_TEXT BLOCK_.
○ ○ ○

Project Canterbury

Locust Street Letters

By Frank Lawrence Vernon

Philadelphia: St. Mark's Church, Locust Street.


ST. MARK'S, PHILADELPHIA.

THE FOURTH SUNDAY IN LENT, 1938.

MY DEAR PEOPLE:

This Fourth Sunday in Lent marks Mid-Lent. It is called Refreshment Sunday. The Gospel for the day records the miraculous feeding of the five thousand. This is the note of refreshment. The Epistle ends with, "So then brethren, we are not children of the bondwoman, but of the free." Here we have the note of freedom. The Collect is a prayer for comfort. These are the encouragements sent to us, to inspire us with perseverance. Refreshment, freedom, comfort are welcome words for meditation.

Refreshment. A great multitude had followed Our Lord up into a mountain. Our Lord had taken His disciples with Him, seeking retirement and rest. But the multitude had followed Him because they saw His miracles which He did on them that were diseased. "When Jesus then lifted up His eyes and saw a great company come unto Him, He saith unto Philip, whence shall we buy bread that they may eat? And this He said to prove him: for he himself knew what he would do." We know what He did. He fed them miraculously.

As we read the whole chapter, the Sixth of Saint John, we see that the miracle served as a preparation for the instruction on the living bread. "I am the living bread which came down from heaven: if any man eat of this bread, he shall live forever: and the bread that I will give is my flesh, which I will give for the life of the world."

Our minds turn from the scene on the mountain to the familiar scene of a modern church. We recall the picture of the Altar, and the people kneeling be-fore it. We have our place in this company. Like the ancient multitude we moderns have our longings. But we know what the ancients did not know. We know about the super-substantial bread, the spiritual food of the most precious Body and Blood of our Saviour Jesus Christ. We have found out for ourselves the miraculous refreshment which Our Lord gives in Holy Communion to all who travail and are heavy laden. As we remember the years since our first Communion, we may make a long list of refreshments for which we most heartily thank Our Lord.

Freedom. We know something about freedom also. We have fought our battles for freedom in many a fierce temptation. We have become well convinced that "we wrestle not against flesh and blood, but against principalities, against powers, against the rulers of the darkness of this world, against spiritual wickedness in high places."

○ ○ ○

_USING THE INFORMATION_.
(1) According to the letter, what is the Fourth Sunday in Lent called?
(2) Rewrite the passage of the letter between "Locust Street Letters" and "words for meditation.", inclusive, putting "Lesson" in place of "Epistle".

_SUPPLIED MATERIAL_.
○ ○ ○

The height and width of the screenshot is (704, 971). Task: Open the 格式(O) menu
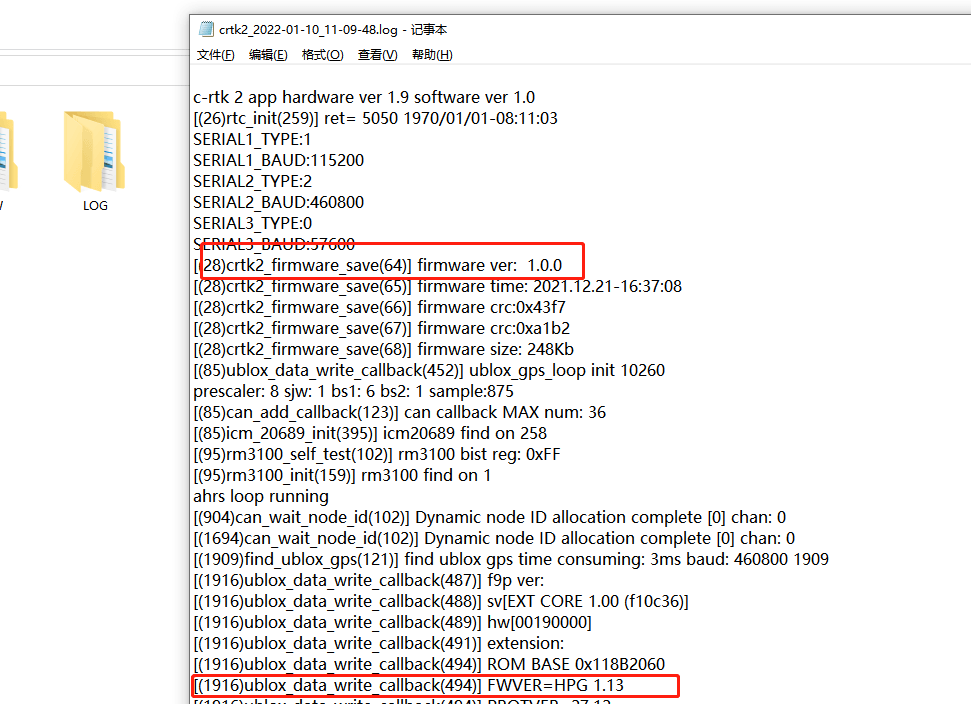[x=322, y=55]
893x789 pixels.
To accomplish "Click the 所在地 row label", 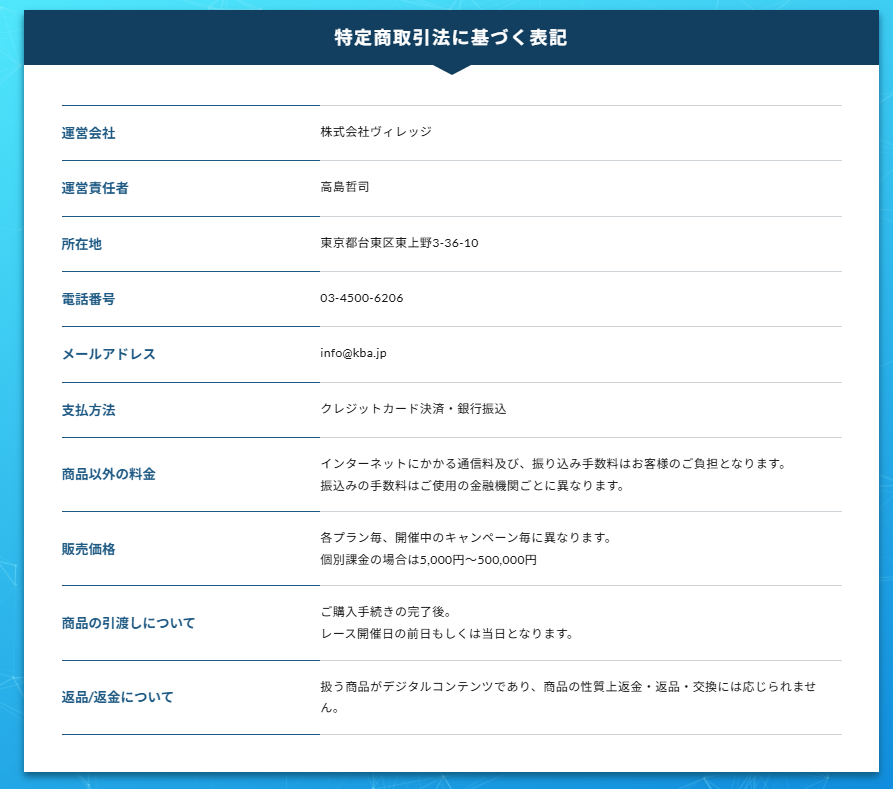I will pyautogui.click(x=81, y=244).
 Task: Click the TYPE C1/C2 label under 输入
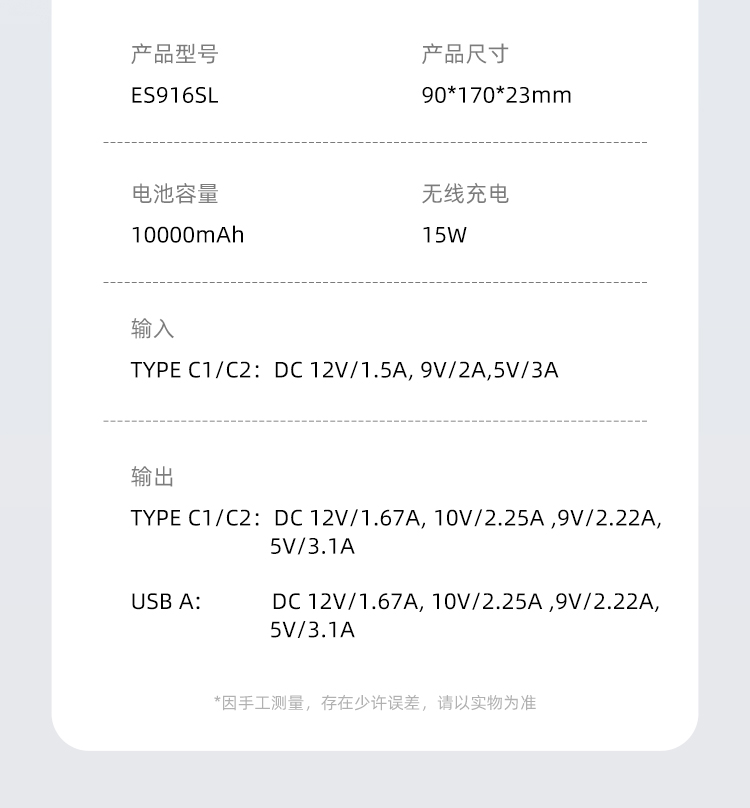click(x=194, y=371)

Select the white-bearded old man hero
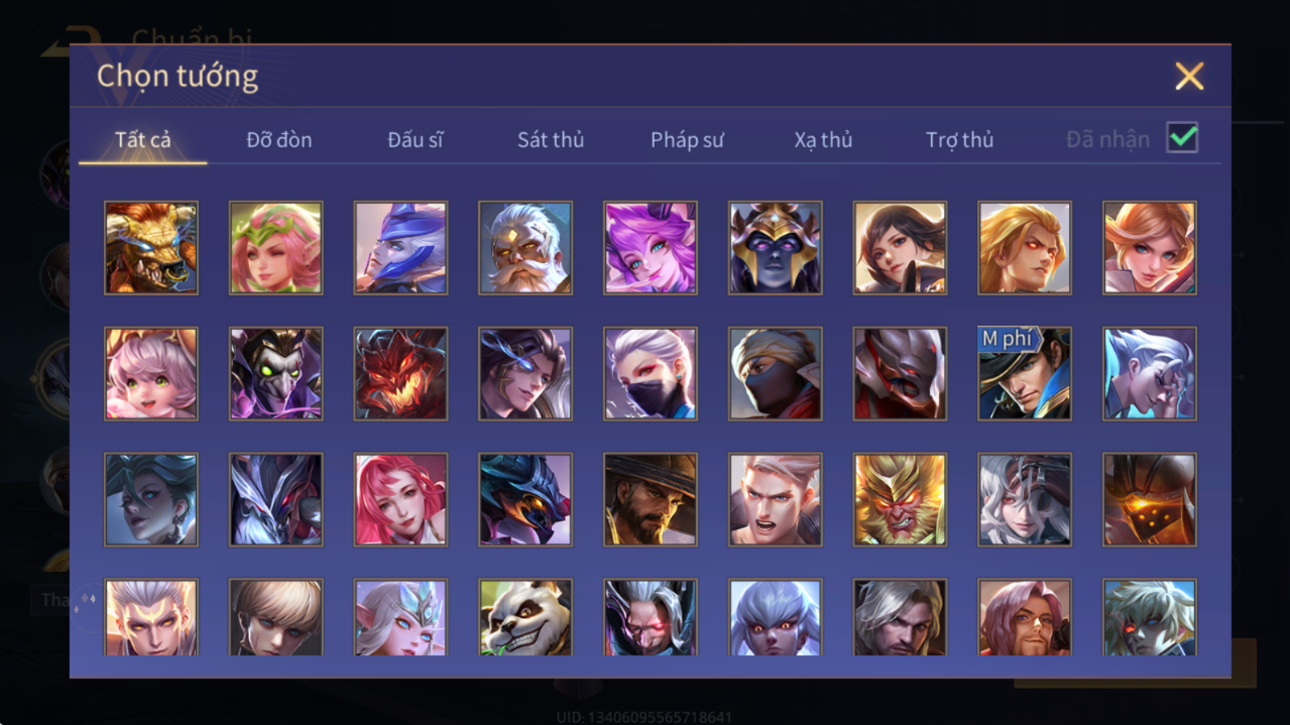525,248
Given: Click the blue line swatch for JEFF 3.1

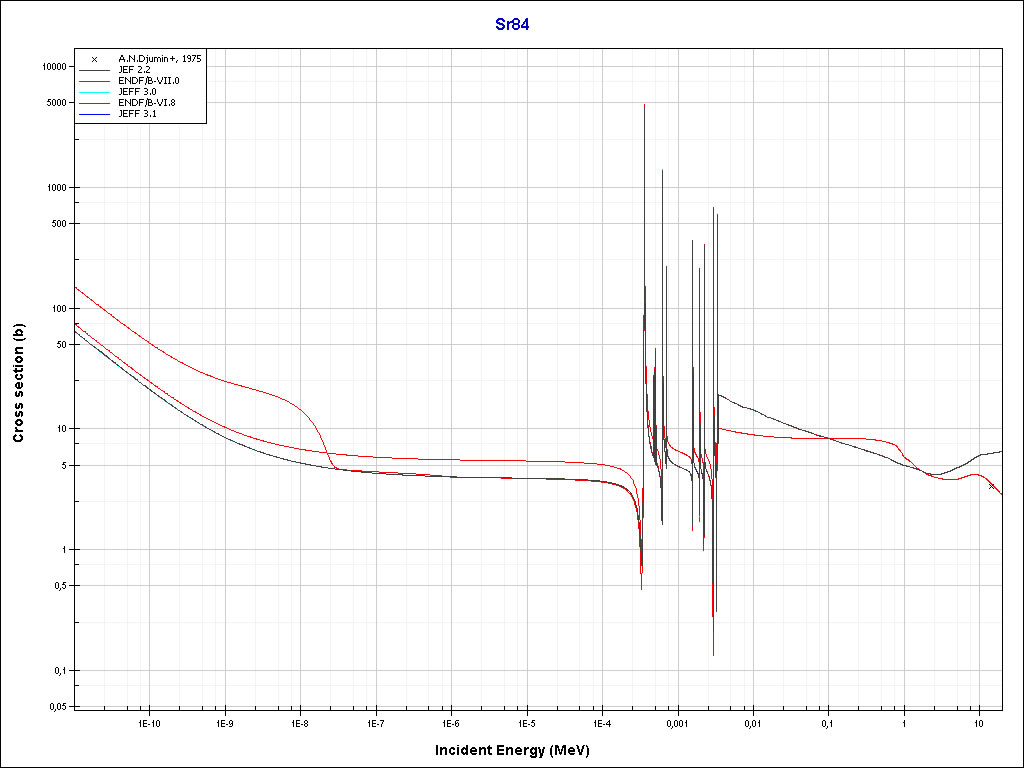Looking at the screenshot, I should coord(94,114).
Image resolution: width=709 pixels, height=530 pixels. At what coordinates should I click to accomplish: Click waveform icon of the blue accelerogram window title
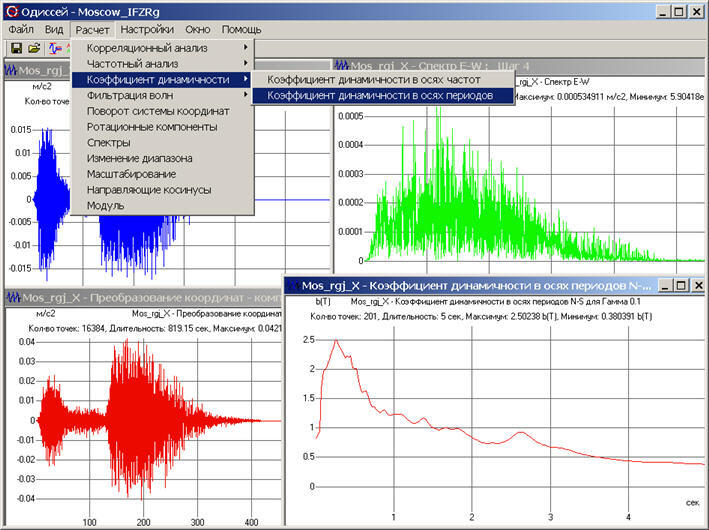(x=11, y=70)
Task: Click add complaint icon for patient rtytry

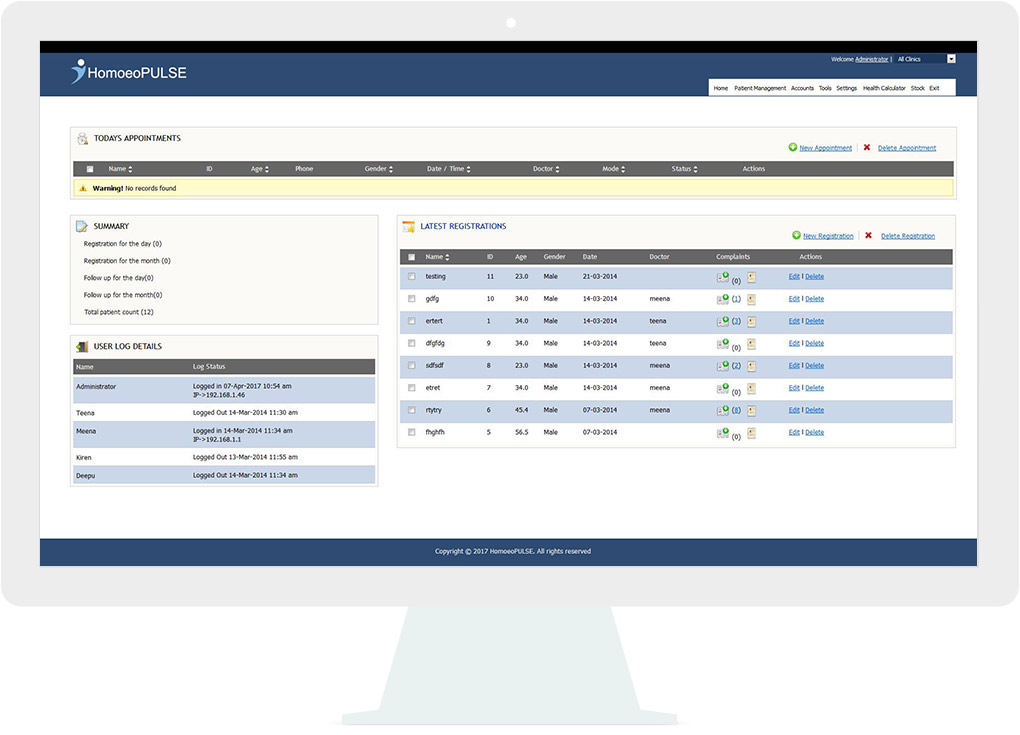Action: click(x=723, y=410)
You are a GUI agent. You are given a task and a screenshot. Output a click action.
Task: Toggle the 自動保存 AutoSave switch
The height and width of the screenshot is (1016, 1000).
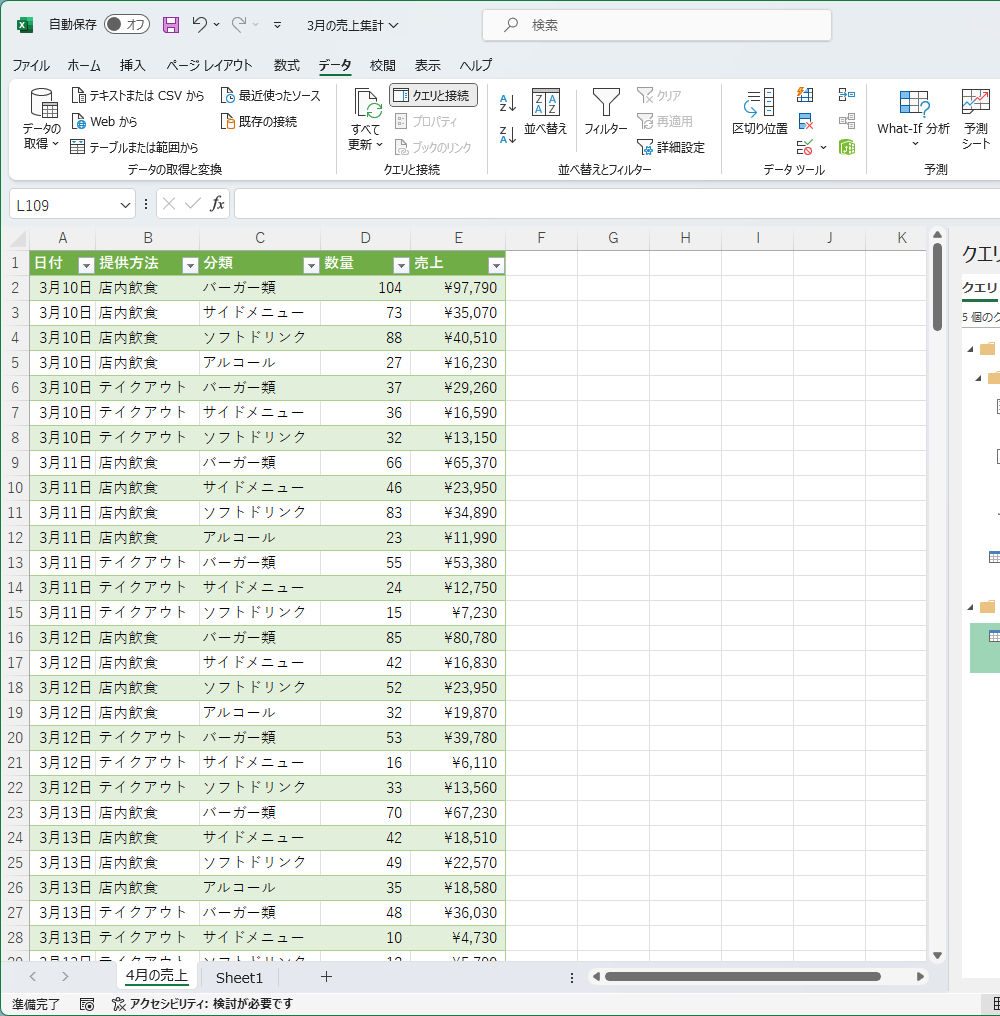point(126,25)
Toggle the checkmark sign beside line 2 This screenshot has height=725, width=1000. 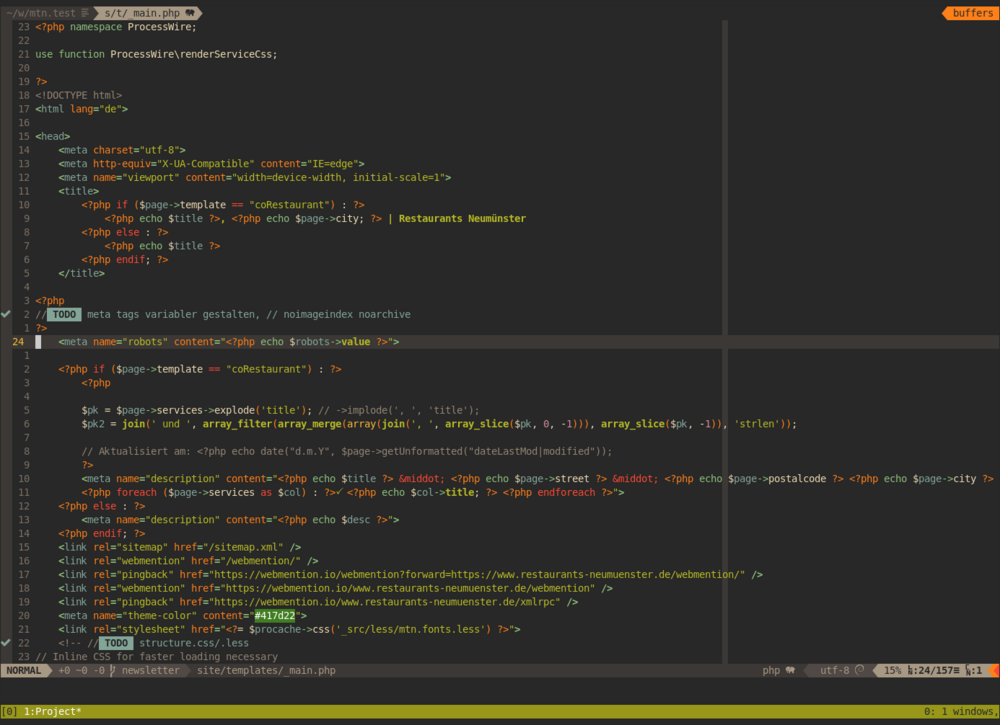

○ ○ ○

_ANSWERS PROVIDED_.
(1) Refreshment Sunday.

(2)
Locust Street Letters

By Frank Lawrence Vernon

Philadelphia: St. Mark's Church, Locust Street.


ST. MARK'S, PHILADELPHIA.

THE FOURTH SUNDAY IN LENT, 1938.

MY DEAR PEOPLE:

This Fourth Sunday in Lent marks Mid-Lent. It is called Refreshment Sunday. The Gospel for the day records the miraculous feeding of the five thousand. This is the note of refreshment. The Lesson ends with, "So then brethren, we are not children of the bondwoman, but of the free." Here we have the note of freedom. The Collect is a prayer for comfort. These are the encouragements sent to us, to inspire us with perseverance. Refreshment, freedom, comfort are welcome words for meditation.